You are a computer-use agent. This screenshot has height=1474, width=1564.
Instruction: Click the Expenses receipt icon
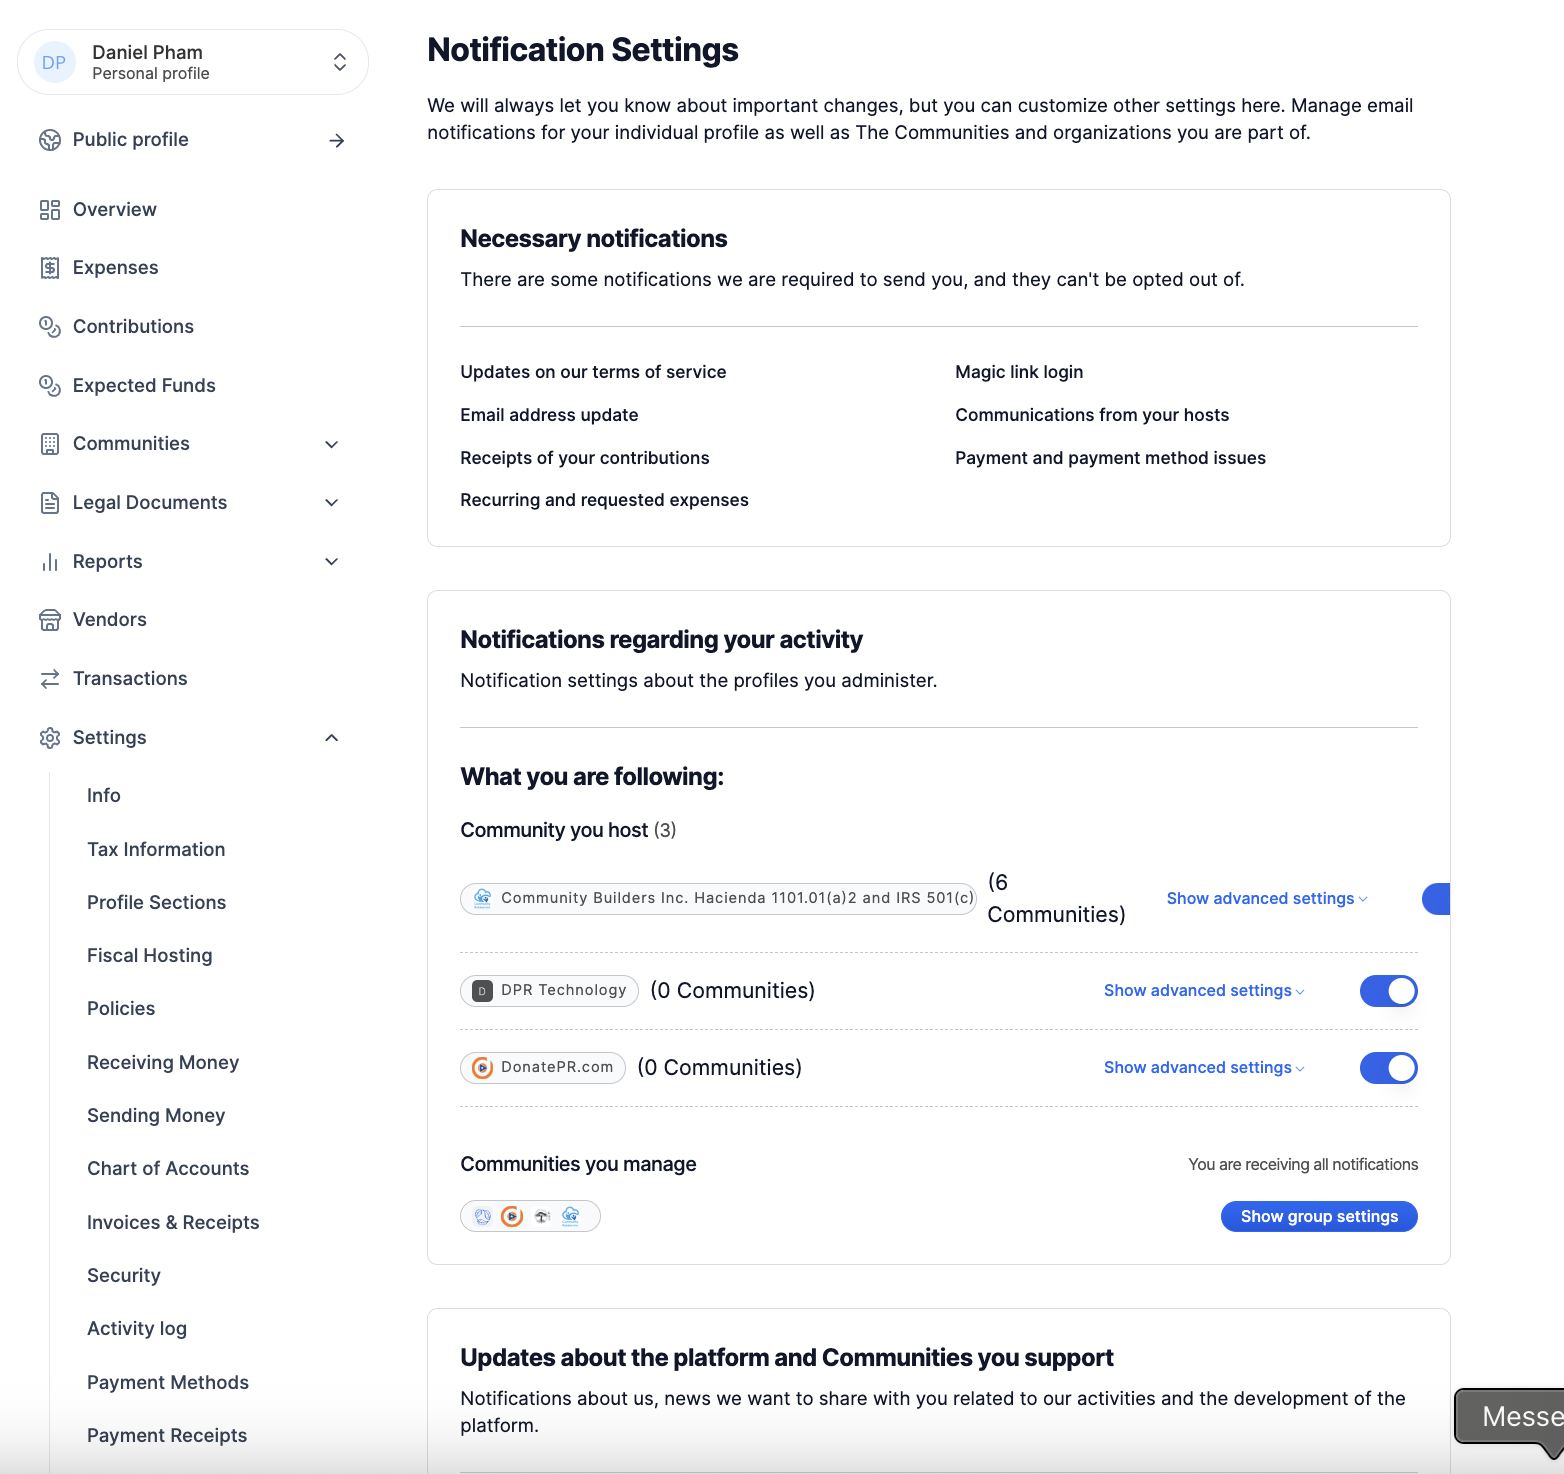point(50,268)
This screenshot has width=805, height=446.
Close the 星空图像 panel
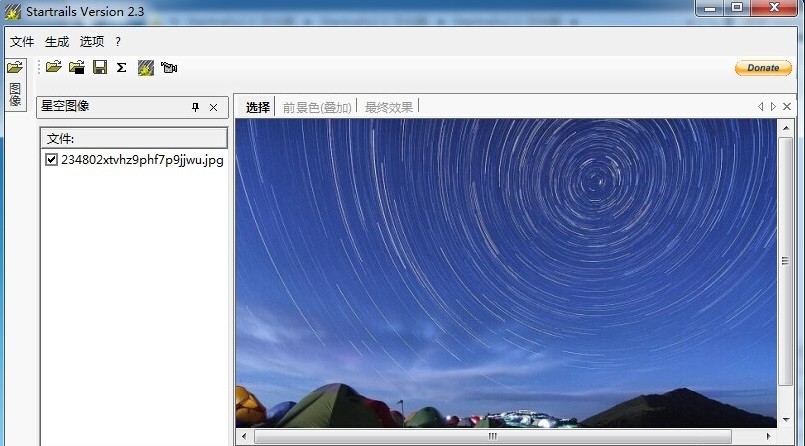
_ _ _ _ _
What you need to do:
On how many lines of the records above does the word "screenshot" appear? Answer with only that number.

Task solution:
2